Sunday, March 20, 2005

If it walks like a duck and quacks like a duck, it's Congress

Like it? 
Sometimes, people ask me what I'd do if I were president of the United States for a day. My answer is always the same: I would end crime.

But since the president has limited power, I would have to submit my End Of Crime Forever proposal to sympathetic members of Congress. Senators would change it, naturally, add riders and whatnot. Other senators would droolingly consult their lists of pet projects, uncap their pens, and use my bill as scrap paper. Some wouldn't read it and vote against it because I believe in abortion rights. Later, the Senate would debate it for a while and figure out if there's some way that this could be amended to hurt/help the NRA. I'd send fruit baskets to senators on the fence -- except the fruit would be hollowed-out pineapple shells stuffed with money. Also, I'd give my revolutionary crime-ending bill to the House of Representatives, and like a careful taxidermist, it would slice the bill open and stuff it with crap. Both sides would come together and work out their differences in the spirit of compromise -- best two out of three pinfalls. Eventually, seven months after my one-day presidency came to an end and I'm back at my newspaper job in Fall River, the End Of Crime Forever Act would be approved. The act's only measurable effect? The appropriation of $8.2 million for interstate repairs in Nebraska.

Yes, this is the magnificent machine called the Legislative branch of government. There's a lot of paperwork and nobody ends up happy.

Consider this week's hearings on steroid use in baseball. I watched some of that little sitcom, and saw lawmakers confessing their surprise -- nay, Mr. Chairman, their outrage -- that professional athletes would succumb to such an abhorrent practice. Mark McGwire, who can bench-press Jose Canseco and Rafael Palmeiro, calmly shaded from view an obscenely throbbing vein in his temple and replied, "Uh, yeah -- I won't name names."

Take my word for it. There will be a lot of paperwork and nobody will end up happy.

In case you missed any of the hearings, by the way, here's a short transcript:

--

Scene: The House of Representatives. At first glance, it looks like a House committee is staring across at a mirror -- but no! Those are actually professional athletes sitting at that table: Mark McGwire, Sammy Sosa, Curt Schilling, Jose Canseco, Rafael Palmeiro. They're wearing business suits -- but underneath they've got their uniforms on, in case an emergency baseball game breaks out.
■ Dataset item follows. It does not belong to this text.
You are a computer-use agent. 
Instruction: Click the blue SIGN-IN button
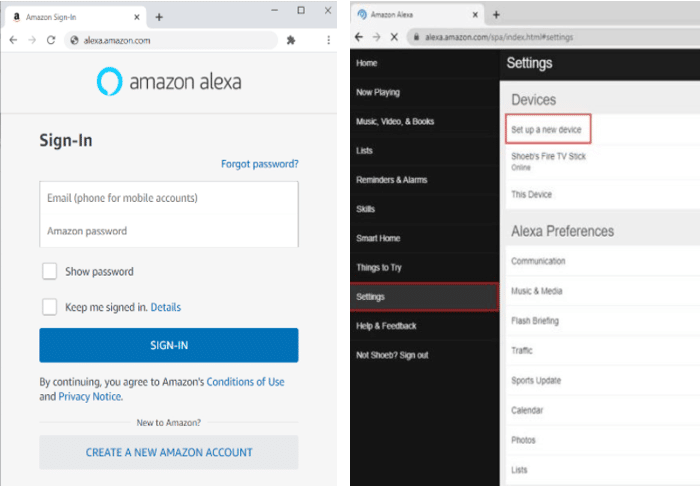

CANSECO. So yeah, I did 'roids. You can read all about it in my new book. [Holds it up to the camera.] I'll be selling and autographing copies after the hearing. Just $29.95 in hardcover.

REP 1. Steroids, Mr. Canseco? Is that what you mean by "roids"? Because I am not familiar with hip-hop terminology!

REP 2. The American people want a clean game! I should know--I'm an American people!

REP 3. Think of the children!

REP 4. Mr. Schilling, did you see anything funny going on in the locker room? In fact, please describe in close detail what the locker room looks like after a game. The sweat, the steam rising off the muscles. All those players, there can't possibly be enough towels for everyone--

SCHILLING. I never took steroids. Look at me. My gut spills over my belt.

REP 5. What would the Lord say about steroids, Mr. Schilling?

SCHILLING. Probably wouldn't dig it.

REP 6. Steroid use is cheating!

REP 7. It's a drug, and drugs are bad!

REP 8. Cheating is bad!

REP 3. The children are bad! Wait. [shuffles papers, reads one] "Think of the children."

DENNIS KUCINICH. Mr. Sosa. Los steroidos are mucho bad, si?

SOSA. I'll just assume that was supposed to be Spanish. So, yes. Very mucho.

REP 1. You're role models! What ever happened to sportsmanship? Would anyone like to comment?

[Softly, we hear the delicate sound of crickets chirping.]

--

My point is, it's safe to say nobody wants baseball players to use steroids -- not even many baseball players. Boom. That took two seconds for me to say, and hours of official testimony.

Unless Congress is going to do something real about juiced baseball players -- something more substantial than getting on TV and stating the obvious -- then Congress should butt out.

While the committee members spent hours figuring out that steroids are bad, they were not talking about raising the minimum wage, making health care affordable for everyone, stopping corporate crime, reforming the electoral system, fixing the economy, and stopping companies from sending your job to India.

Even if Congress did decide to crack down on doping in baseball, you know what its fix would look like?

The House and Senate would debate the Stop Steroids Bill for weeks. Subcommittees would take the bill, carve it up like a Christmas goose and slip in extra measures that have nothing to do with drugs -- building bridges or regulating cattle feed or drilling for oil in Alaska. George Steinbrenner would send lawmakers some nice fruit baskets. Everyone would get some time on "Face the Nation."

Months later, Congress would pass the Stop Steroids Bill.

It would give pharmaceutical companies that produce steroids a nice tax break.